I was shooting a wedding a couple weeks ago and as an official people watcher (aka photographer) I observed pretty much everyone in attendance. There was one couple who stood out to me. I quietly watched them from a distance. Their love for one another was written on their faces. The way the man cared for his wife appeared so genuine. They went out to the dance floor for the married couples dance. The only thing different about them versus the other couples was she was in a wheelchair. It didn’t bother her husband. He was so proud to be dancing with his wife.

As I sat down to eat my meal, I was thinking about this couple. I wanted to meet them. I stood up and went to where the man was standing.

I stuck out my hand and said,

“Hi, my name is Danielle Fox, I’m one of the photographers here at the wedding. I just wanted to tell you I have been watching you with your wife. The most beautiful thing that I have seen at this wedding is the love that you have for her.”

“Oh, thank you. Do you know what Lou Gehrigs disease is?” he asked.

“I do.” I said.

“She’s dying.” He began to cry and then walked away.

I felt so sad for him. I sat down to finish my meal. While I was there I realized their story must be told and soon. I would offer to tell their story. I couldn’t think of anything more significant that I could do for them. He regained his composure and walked back towards me.

“I’m sorry, it’s just so hard.” He told me. We were supposed to retire and travel together. Now she is sick. She’s completely paralyzed from the neck down and once the disease gets to her diaphragm thats it.”

“Please don’t be sorry. I am so sorry. She is beautiful. I can’t believe how happy she looks. Her smile is so bright.” I reassured him.

We talked for a just a bit longer and that is when I told him that I am a photographer and I would love the opportunity to record the love I have observed between them. I wrote down my info on a random scrap of paper and gave it to him. He told me his name was Phil and he introduced me to Debbie. Phil said he would want pictures if Debbie did, whatever Debbie wants. I went up to meet her, a little nervous because her speech is nearly gone and I knew it would be hard to discern what she was saying. I wanted to understand her so badly. I told her about how beautiful she was. About how I had seen the love between her and Phil.

PROVIDED INFORMATION:
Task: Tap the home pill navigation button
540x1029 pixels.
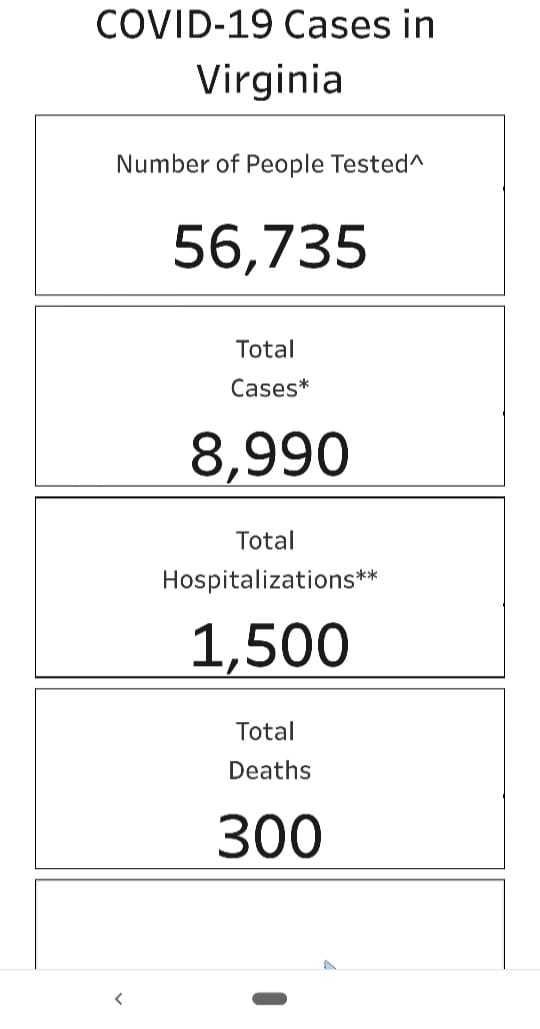Action: click(x=270, y=999)
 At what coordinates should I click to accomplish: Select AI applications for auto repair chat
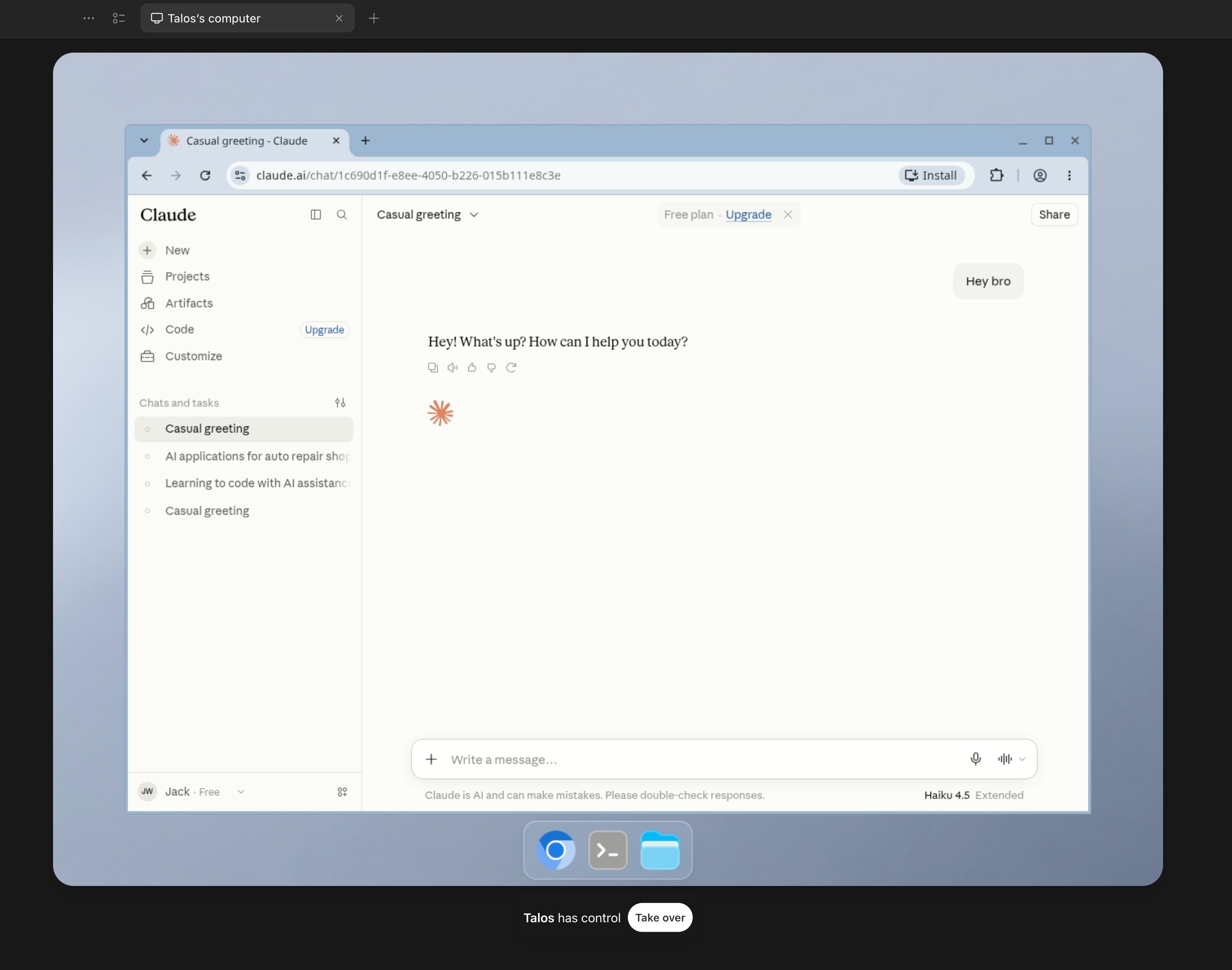(x=244, y=456)
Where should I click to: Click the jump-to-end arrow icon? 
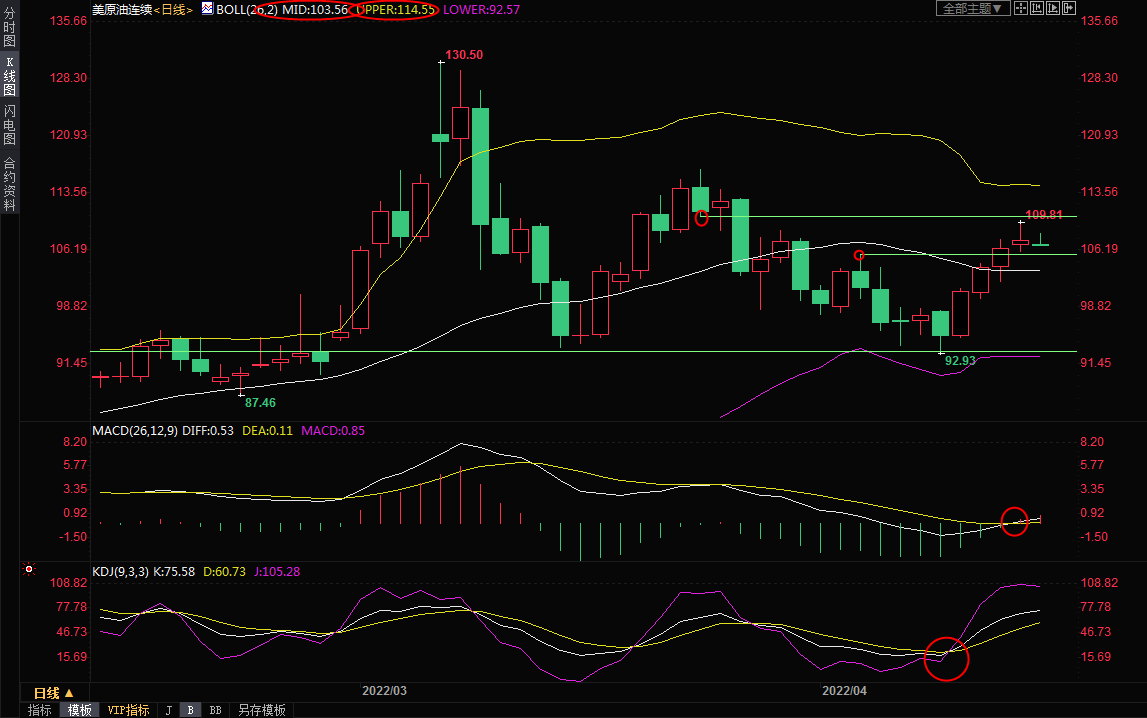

QUESTIONS:
[1] Rewrite the paragraph of the wedding story that begins "I was shooting a wedding" in a shorter form, keeping its main facts.
[2] In the wedding story, give the text between "I felt so sad" and "back towards me.", inclusive, substituting "heartbroken" for "sad".

SOLUTIONS BY TASK:
[1] While photographing a wedding a couple of weeks ago, I watched nearly everyone there, and one couple stood out. I quietly observed them from a distance. Their love showed on their faces, and the man's care for his wife seemed genuine. At the married couples dance, the only thing that set them apart was that she was in a wheelchair. That didn't bother her husband, who was proud to dance with her.

[2]
I felt so heartbroken for him. I sat down to finish my meal. While I was there I realized their story must be told and soon. I would offer to tell their story. I couldn’t think of anything more significant that I could do for them. He regained his composure and walked back towards me.